TASK DETAILS | Give only the number of lines below that contain the word "icon". Case counts.

-- begin --

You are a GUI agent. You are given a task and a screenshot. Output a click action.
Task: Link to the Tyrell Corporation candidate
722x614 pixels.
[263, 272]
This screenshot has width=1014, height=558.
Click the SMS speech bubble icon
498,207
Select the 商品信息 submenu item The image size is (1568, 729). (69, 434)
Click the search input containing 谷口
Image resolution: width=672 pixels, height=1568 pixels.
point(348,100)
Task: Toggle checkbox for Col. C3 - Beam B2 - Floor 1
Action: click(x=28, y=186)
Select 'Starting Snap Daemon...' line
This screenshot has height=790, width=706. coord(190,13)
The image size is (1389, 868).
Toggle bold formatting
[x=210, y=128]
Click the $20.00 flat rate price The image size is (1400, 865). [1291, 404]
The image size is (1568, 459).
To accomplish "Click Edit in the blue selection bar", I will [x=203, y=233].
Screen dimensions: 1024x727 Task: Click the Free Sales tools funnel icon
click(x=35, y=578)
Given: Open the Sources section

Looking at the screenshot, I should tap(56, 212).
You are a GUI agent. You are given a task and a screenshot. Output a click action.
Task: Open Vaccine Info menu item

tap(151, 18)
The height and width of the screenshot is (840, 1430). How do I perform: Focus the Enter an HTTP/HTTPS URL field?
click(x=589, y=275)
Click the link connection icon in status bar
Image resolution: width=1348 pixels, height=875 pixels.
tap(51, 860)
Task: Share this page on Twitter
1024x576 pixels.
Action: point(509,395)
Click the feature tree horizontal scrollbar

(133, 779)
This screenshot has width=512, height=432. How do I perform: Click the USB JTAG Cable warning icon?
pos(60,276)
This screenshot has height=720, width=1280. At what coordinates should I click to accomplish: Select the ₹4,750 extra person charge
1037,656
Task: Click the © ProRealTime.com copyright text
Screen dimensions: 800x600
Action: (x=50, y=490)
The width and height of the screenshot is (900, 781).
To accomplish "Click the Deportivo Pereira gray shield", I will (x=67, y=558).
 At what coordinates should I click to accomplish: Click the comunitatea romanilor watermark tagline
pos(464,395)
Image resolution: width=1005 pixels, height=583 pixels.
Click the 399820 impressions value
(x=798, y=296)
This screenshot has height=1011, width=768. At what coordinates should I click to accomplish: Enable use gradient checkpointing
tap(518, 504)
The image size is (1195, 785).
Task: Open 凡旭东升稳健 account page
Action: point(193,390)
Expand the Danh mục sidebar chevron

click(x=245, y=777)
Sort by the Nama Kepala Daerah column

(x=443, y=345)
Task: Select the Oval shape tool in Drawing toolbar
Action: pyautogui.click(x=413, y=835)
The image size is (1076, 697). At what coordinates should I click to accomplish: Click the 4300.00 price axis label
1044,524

-- end --

TASK ANSWER | 4